_Data_

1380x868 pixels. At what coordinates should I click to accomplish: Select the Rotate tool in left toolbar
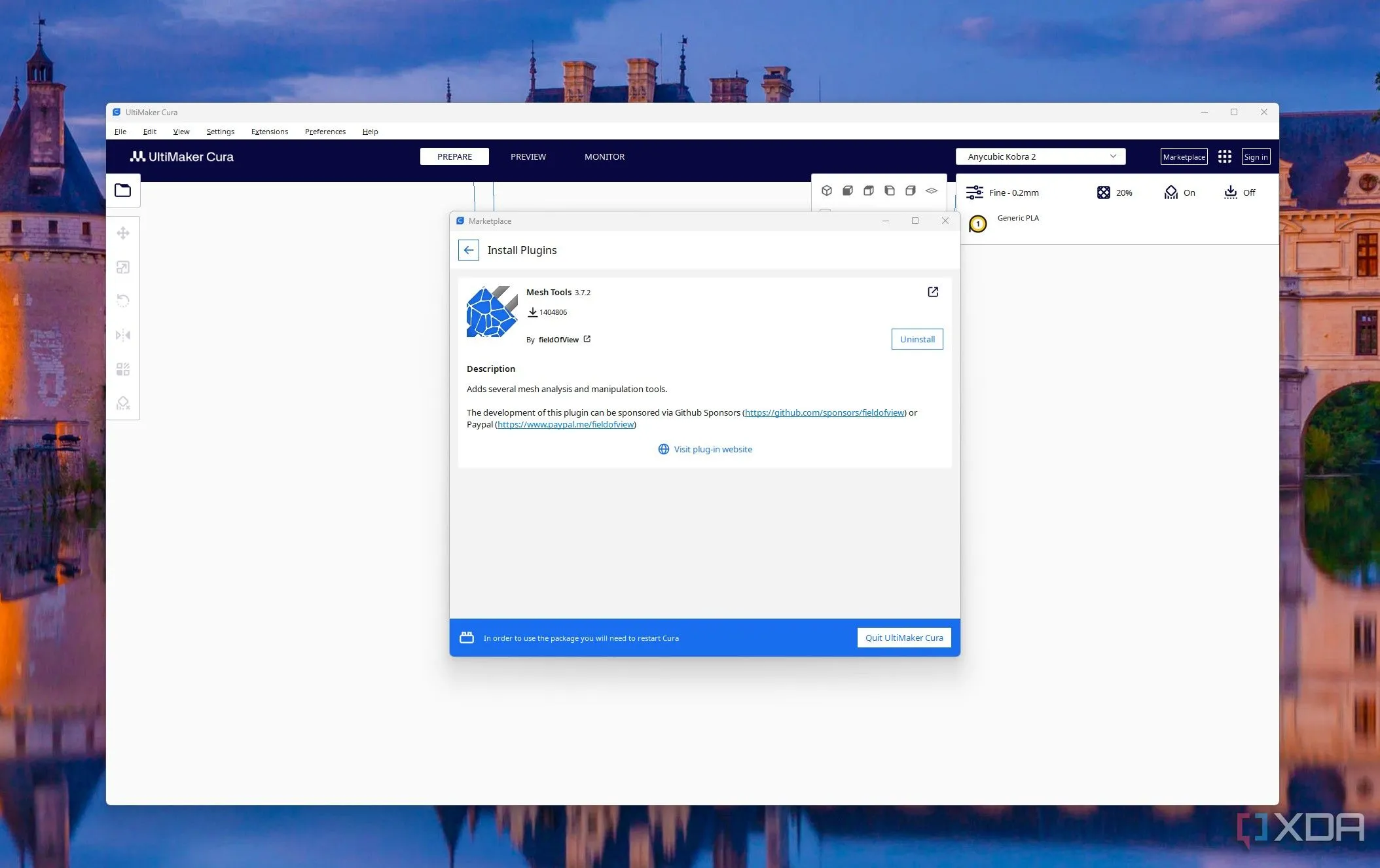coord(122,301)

---

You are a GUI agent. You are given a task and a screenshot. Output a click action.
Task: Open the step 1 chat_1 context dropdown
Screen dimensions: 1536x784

_Exercise_
Please, from the material above, copy only the lines from the line with "Task: Open the step 1 chat_1 context dropdown" up to and including the line with "Screen dimensions: 1536x784", exactly as written.

_Exercise output_
Task: Open the step 1 chat_1 context dropdown
Screen dimensions: 1536x784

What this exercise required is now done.